We take a systematic approach to descriptive macroeconomic analysis. There are many sets of information that have value, especially when compared to lagging, noisy, and heavily revised data, like GDP and nonfarm payrolls. Our activity indices do the work of tracking where the US economy stands in real-time, at a daily frequency, updating the index precisely on the date when new data comes out. We use our activity indices to systematically monitor:

The scale of economic growth, acceleration, and inflection (the "rate of change in acceleration"). Each of these is critical for describing the economic activity patterns with the appropriate scale of nuance. Right now our indices reveal that US economic growth is (1) still meaningfully positive, (2) slowing down, but also (3) stabilizing around a still-positive growth rate.

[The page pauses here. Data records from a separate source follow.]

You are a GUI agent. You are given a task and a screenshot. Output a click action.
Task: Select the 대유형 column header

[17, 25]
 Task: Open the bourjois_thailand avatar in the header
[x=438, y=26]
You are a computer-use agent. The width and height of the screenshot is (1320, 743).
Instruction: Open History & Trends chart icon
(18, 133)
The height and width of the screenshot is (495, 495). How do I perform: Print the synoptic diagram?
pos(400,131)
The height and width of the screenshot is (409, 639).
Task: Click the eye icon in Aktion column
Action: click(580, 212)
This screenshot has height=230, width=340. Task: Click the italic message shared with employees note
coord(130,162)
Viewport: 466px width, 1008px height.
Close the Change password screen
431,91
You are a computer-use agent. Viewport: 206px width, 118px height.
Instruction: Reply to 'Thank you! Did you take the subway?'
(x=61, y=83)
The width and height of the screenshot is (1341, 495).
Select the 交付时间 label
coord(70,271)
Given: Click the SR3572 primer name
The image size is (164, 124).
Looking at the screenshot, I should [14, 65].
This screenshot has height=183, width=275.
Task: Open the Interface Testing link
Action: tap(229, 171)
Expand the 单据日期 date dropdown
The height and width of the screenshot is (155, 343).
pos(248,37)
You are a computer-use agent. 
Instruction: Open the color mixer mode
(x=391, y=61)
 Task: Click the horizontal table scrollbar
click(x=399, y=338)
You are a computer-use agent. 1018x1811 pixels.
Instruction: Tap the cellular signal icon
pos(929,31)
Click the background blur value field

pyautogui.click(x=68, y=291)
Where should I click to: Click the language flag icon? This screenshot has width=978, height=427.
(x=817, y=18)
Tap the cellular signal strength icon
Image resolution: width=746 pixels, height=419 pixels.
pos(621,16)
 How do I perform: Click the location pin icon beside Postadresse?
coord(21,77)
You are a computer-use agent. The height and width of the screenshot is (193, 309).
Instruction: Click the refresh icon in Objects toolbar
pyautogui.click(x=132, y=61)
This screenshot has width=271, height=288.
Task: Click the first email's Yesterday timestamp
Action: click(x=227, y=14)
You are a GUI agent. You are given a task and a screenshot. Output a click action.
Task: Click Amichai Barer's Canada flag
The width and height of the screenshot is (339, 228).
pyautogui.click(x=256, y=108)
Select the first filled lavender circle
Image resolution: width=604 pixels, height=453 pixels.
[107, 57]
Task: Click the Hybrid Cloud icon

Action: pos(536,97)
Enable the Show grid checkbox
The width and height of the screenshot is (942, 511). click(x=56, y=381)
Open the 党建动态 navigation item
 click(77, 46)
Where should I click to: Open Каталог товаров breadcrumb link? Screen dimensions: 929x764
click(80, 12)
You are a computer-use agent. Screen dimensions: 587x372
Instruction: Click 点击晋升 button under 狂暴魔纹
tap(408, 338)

Different data types, including inflation-adjusted "real" economic data, current dollar "nominal" economic data, and "soft" survey data. We also split out our indices across these data types to give a clean understanding of how much "soft" data diverges from "hard" data and how much inflation might be causing divergence between nominal and inflation-adjusted measures of economic growth.

Different sectors of critical cyclical relevance, including manufacturing, housing, services, consumer-facing, and the labor market. We systematically account for sectoral relevance, and not just in terms of alleged share of GDP. We pay keen attention to sectoral contributions to output and employment volatility, which often can be understated by looking solely at GDP shares.

Different degrees of data noise, with some indicators requiring longer (weighted) moving averages and growth rates relative to others.
Different degrees of data timeliness depending on (1) when the data is released relative to its observation period, (2) the degree of filtering needed to smooth out data noise, and (3) the degree to which data can be retrospectively revised.